Il y a très longtemps, j'avais lu ce roman : Les années sandwiches, de Serge Lentz (je ne me souvenais pas de l'auteur, heureusement que Wikipédia est là pour me rafraîchir la mémoire ; mais l'image de la couverture est celle-là, j'en suis certaine). Je ne me rappelle pas tellement l'histoire, juste d'un échange entre deux personnages, où l'un dit à l'autre quelque chose du genre : de temps en temps, il y a une année où il se passe plein de choses, on grandit, on s'enrichit, c'est l'année sandwich. Le reste du temps, il ne se passe rien, on attend.
Je retrouve même une citation, sur un site :
« Parce que l’homme ne vit que quatre ou cinq années importantes dans son existence - le reste, c’est du remplissage et de l’attente. Quatre ou cinq années qui viennent s’intercaler dans la vie comme des tranches de pâté entre les morceaux de pain. Des années-sandwiches ! »

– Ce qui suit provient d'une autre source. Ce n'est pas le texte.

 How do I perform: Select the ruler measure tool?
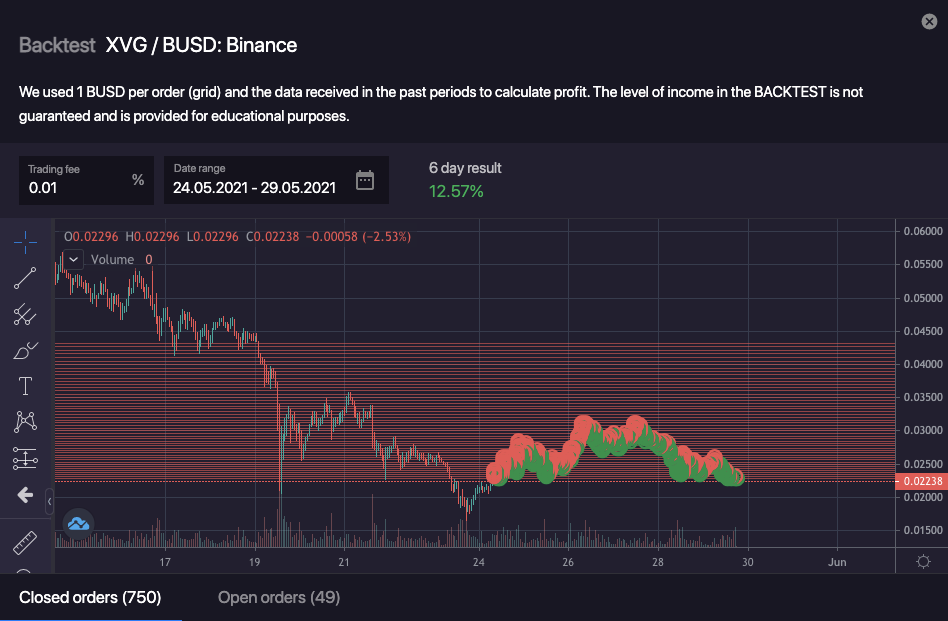pyautogui.click(x=26, y=542)
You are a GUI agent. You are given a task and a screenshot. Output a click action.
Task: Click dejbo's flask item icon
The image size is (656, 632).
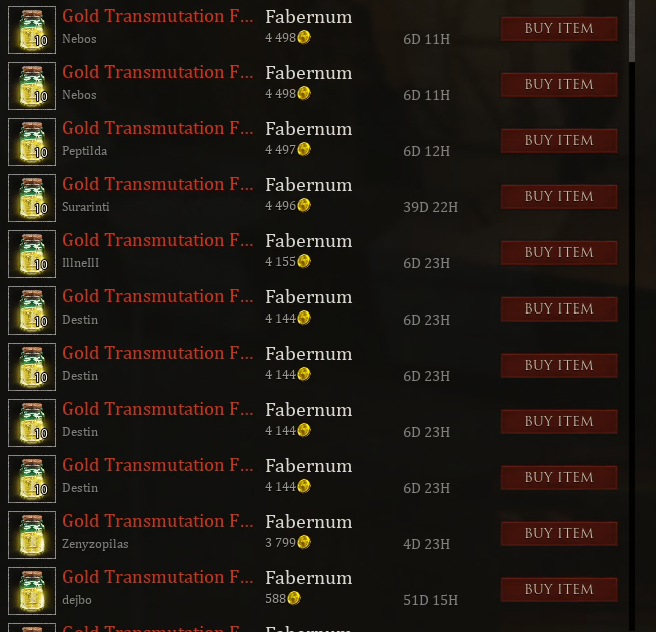click(x=32, y=591)
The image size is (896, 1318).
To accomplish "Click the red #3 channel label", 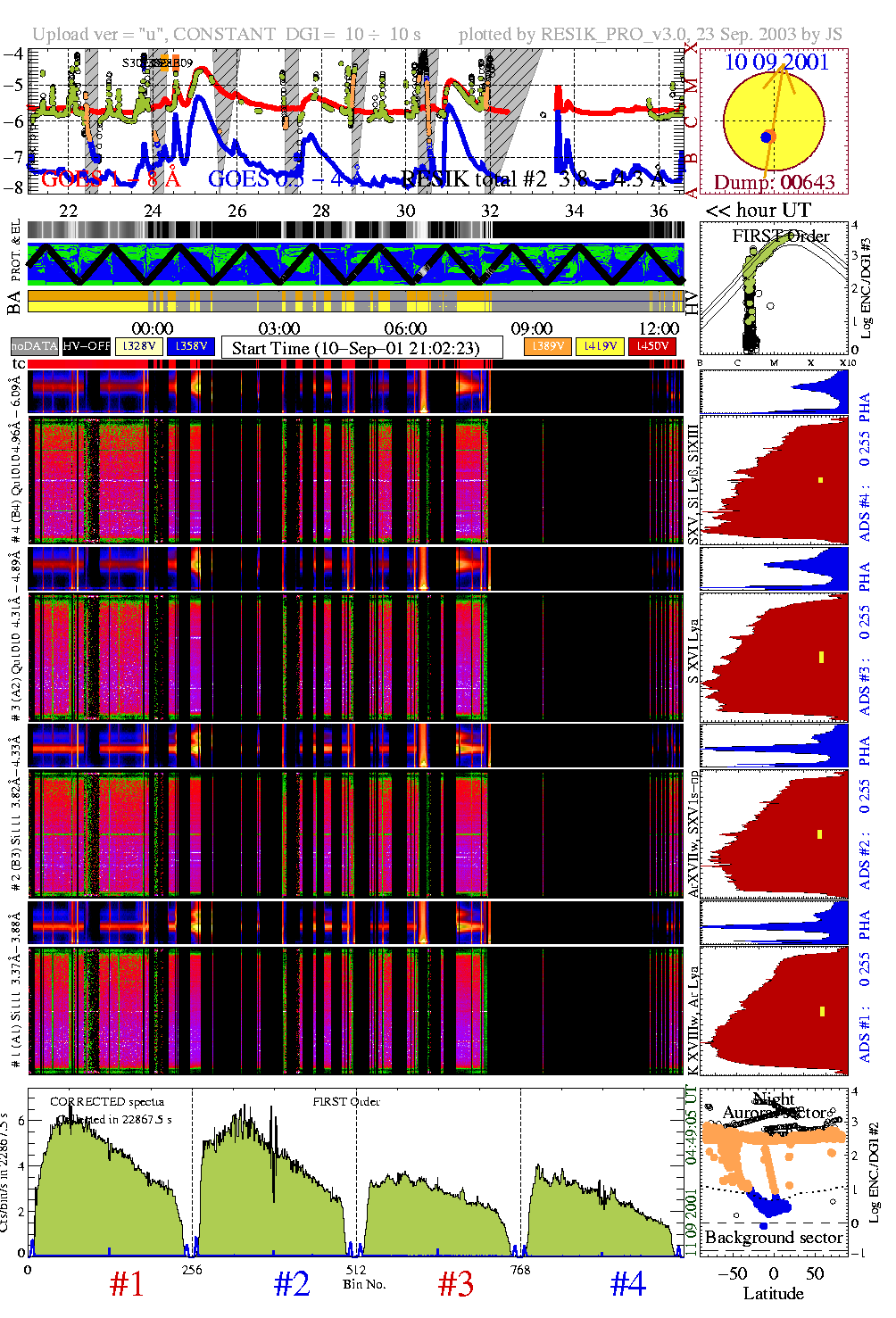I will point(456,1284).
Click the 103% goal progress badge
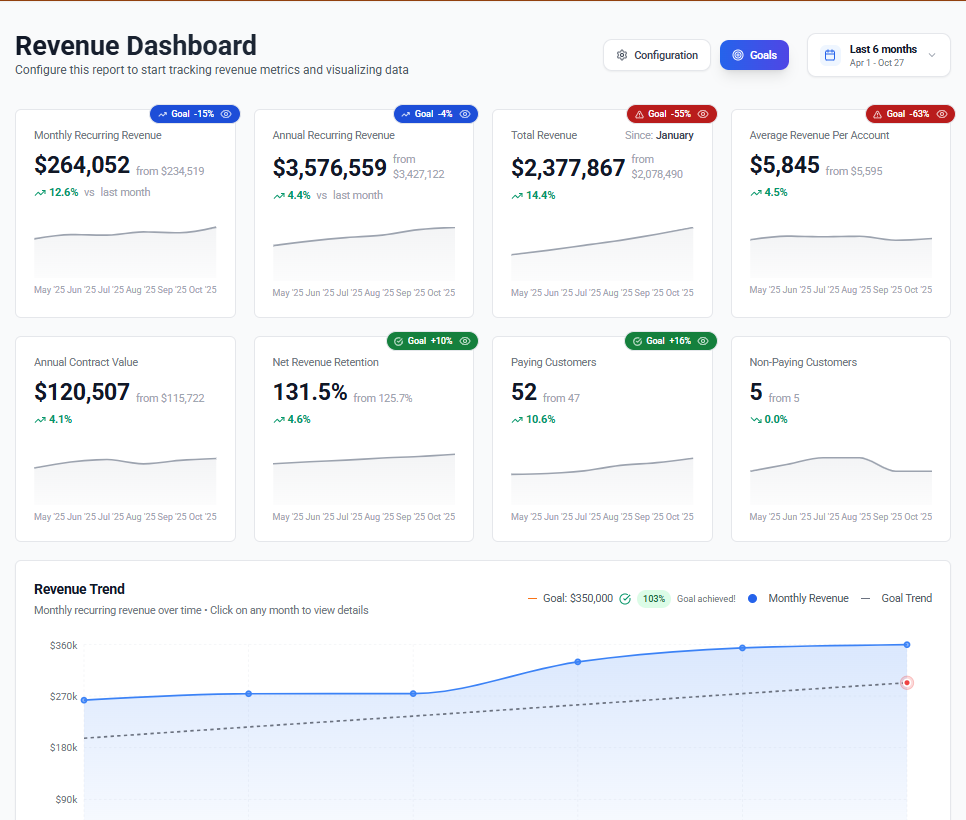Viewport: 966px width, 820px height. (655, 598)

Je crois que ça fait bien 10 ans, que j'attends ma prochaine année sandwich... là j'ai des années pain, avec leur lot de bons moments et de petits tracas. Je ne peux m'empêcher de rêver d'autre chose, dans des tentatives souvent désespérées, parfois pourtant je sens que j'y suis presque, à l'autre chose... Et l'espoir revient du pâté, car une fois qu'on y a goûté, même si c'était il y a 10 ans la dernière fois, et il y a 15 ans celle d'avant, on a envie d'en reprendre. Mais ce n'est que du pain, finalement, ce n'est pas mauvais d'ailleurs, on s'habitue, il y a un certain confort gustatif là-dedans.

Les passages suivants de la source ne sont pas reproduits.